**Requirements:** Reproduce the rows between the lines holding "Click the text" and "click(777, 398)", inclusive, requests included, and shift every coordinate in the answers up by 84. Leave the pictures out of your answer.
** Start of Given records **
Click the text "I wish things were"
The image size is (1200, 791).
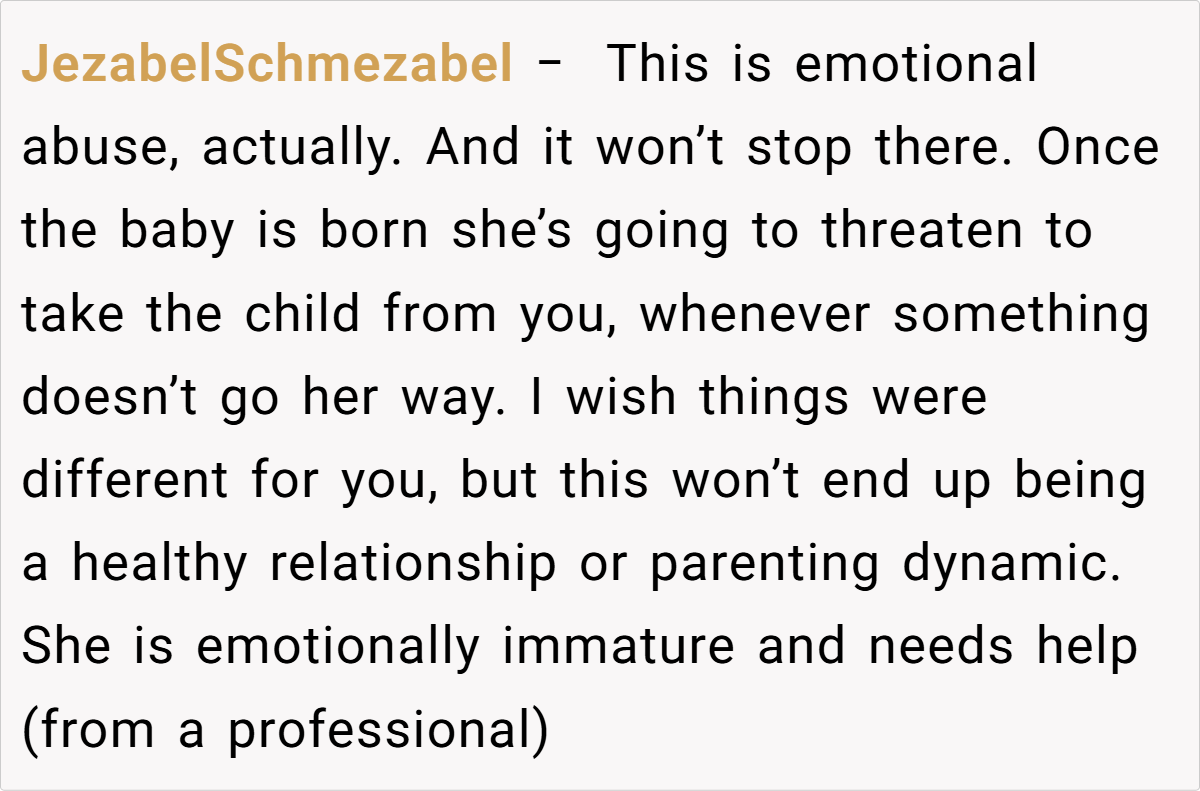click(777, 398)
** End of Given records **
** Start of Given records **
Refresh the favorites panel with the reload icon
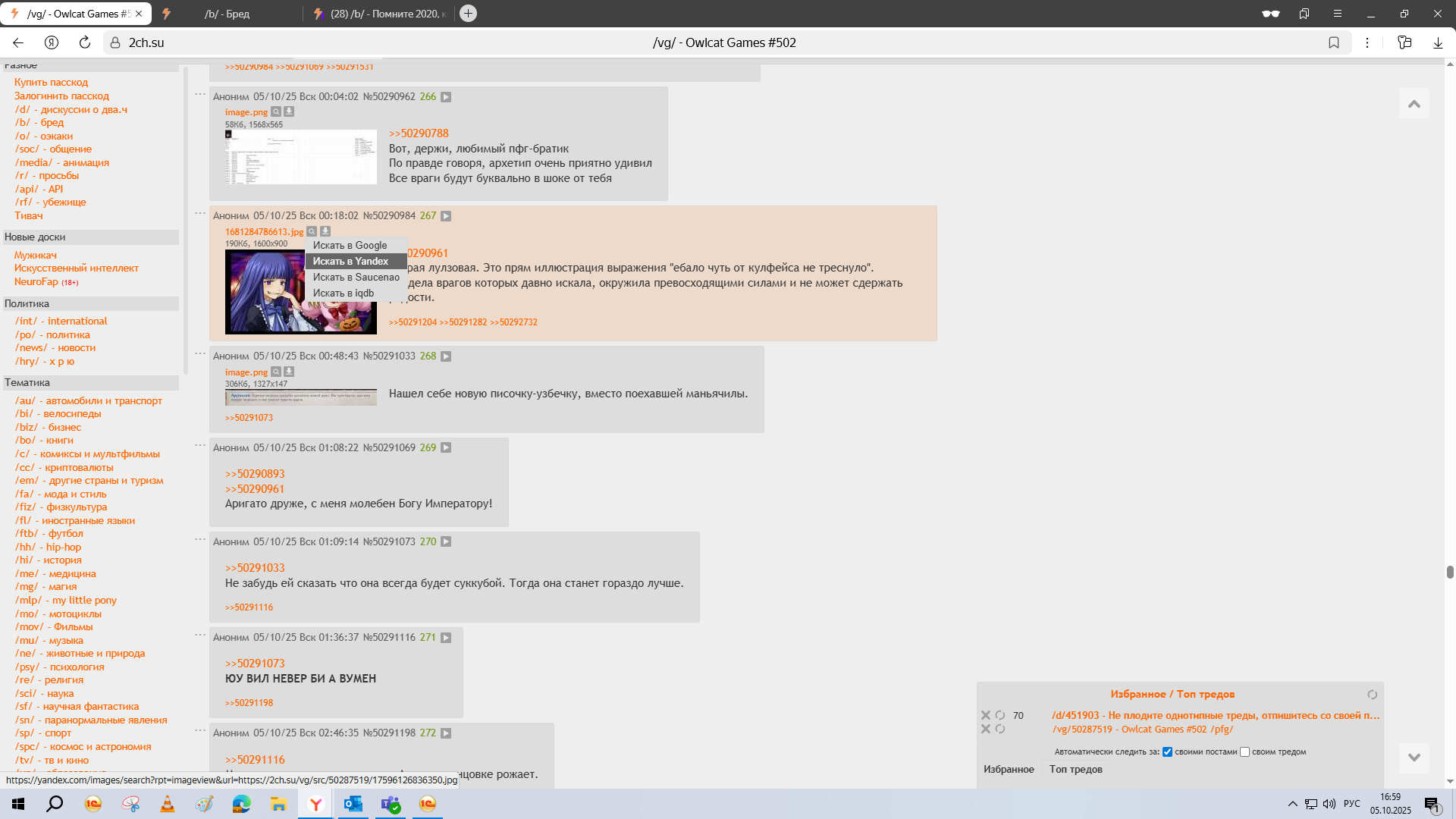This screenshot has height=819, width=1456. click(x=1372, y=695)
** End of Given records **
**Response:**
Click the text "I wish things were"
The image size is (1200, 791).
click(861, 482)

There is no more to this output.